*** SOURCE EXTRACT Section Begins ***

PCI compliance can be considered as the 1st step in the CIA Triad

If you work hard to achieve, monitor and maintain PCI compliance at all time, you are already on your way to applying the principles of the CIA Triad. Any business that accepts card payments must be PCI compliant. It has no option. While technically, anything beyond PCI compliance is optional, since when has cyber security been a “nice to have”?

PCI DSS defines a baseline of technical and operational controls that work together to provide a “defense-in-depth” approach to the protection of cardholder data specifically. Some organizations however take PCI DSS further and use the principles of PCI DSS as a baseline of measures to protect all information assets in the business (with the standard aiming to protect only cardholder data). But why stop there? Since PCI DSS has a strong focus on confidentiality - the 1st part of the CIA Triad - it therefore creates the perfect foundation on which organizations can add integrity and availability to complete the Triad and build a fully cyber resilient business.

*** SOURCE EXTRACT Section Ends ***
*** DATASET CONTENT Section Begins ***

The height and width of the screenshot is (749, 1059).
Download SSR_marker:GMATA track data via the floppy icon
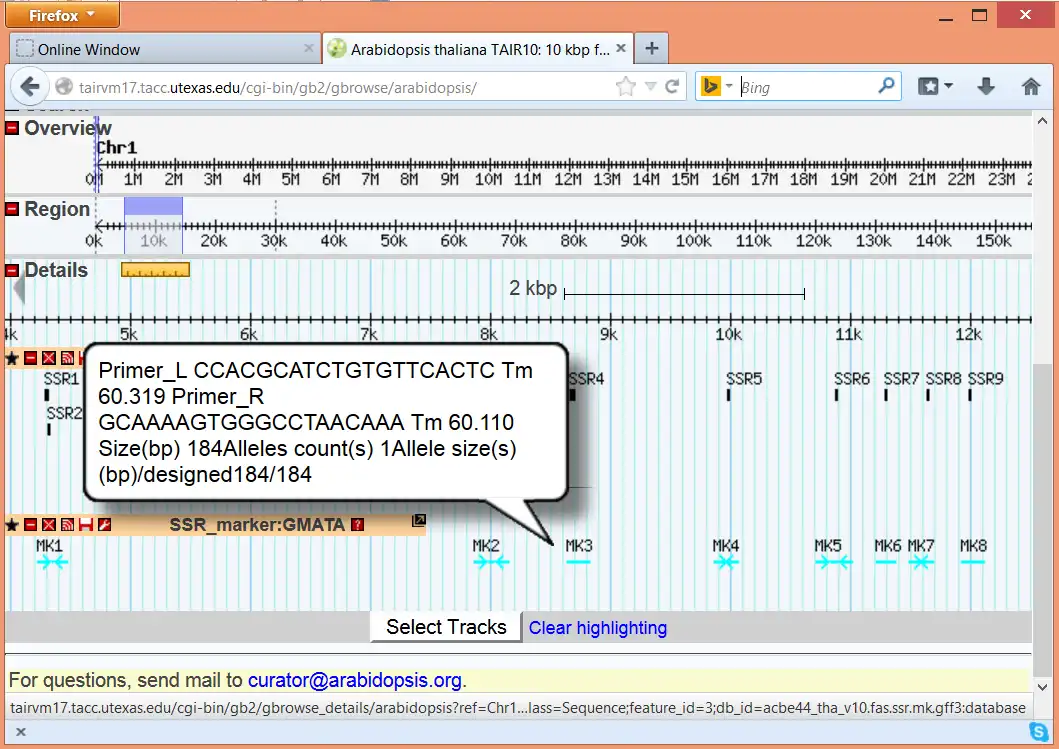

*** DATASET CONTENT Section Ends ***

▶ PROMPT 1
Answer these from the PCI compliance extract:
(a) What must any business that accepts card payments be?
(b) What approach do the controls defined by PCI DSS work together to provide?
(c) Which part of the CIA Triad does PCI DSS have a strong focus on?
▶ PROMPT 2
From the PCI compliance extract, extract the passage starting with "PCI DSS defines" and going on through "cyber resilient business.".

▶ ANSWER BOX 1
(a) PCI compliant
(b) A "defense-in-depth" approach to the protection of cardholder data
(c) Confidentiality, the 1st part of the CIA Triad

▶ ANSWER BOX 2
PCI DSS defines a baseline of technical and operational controls that work together to provide a “defense-in-depth” approach to the protection of cardholder data specifically. Some organizations however take PCI DSS further and use the principles of PCI DSS as a baseline of measures to protect all information assets in the business (with the standard aiming to protect only cardholder data). But why stop there? Since PCI DSS has a strong focus on confidentiality - the 1st part of the CIA Triad - it therefore creates the perfect foundation on which organizations can add integrity and availability to complete the Triad and build a fully cyber resilient business.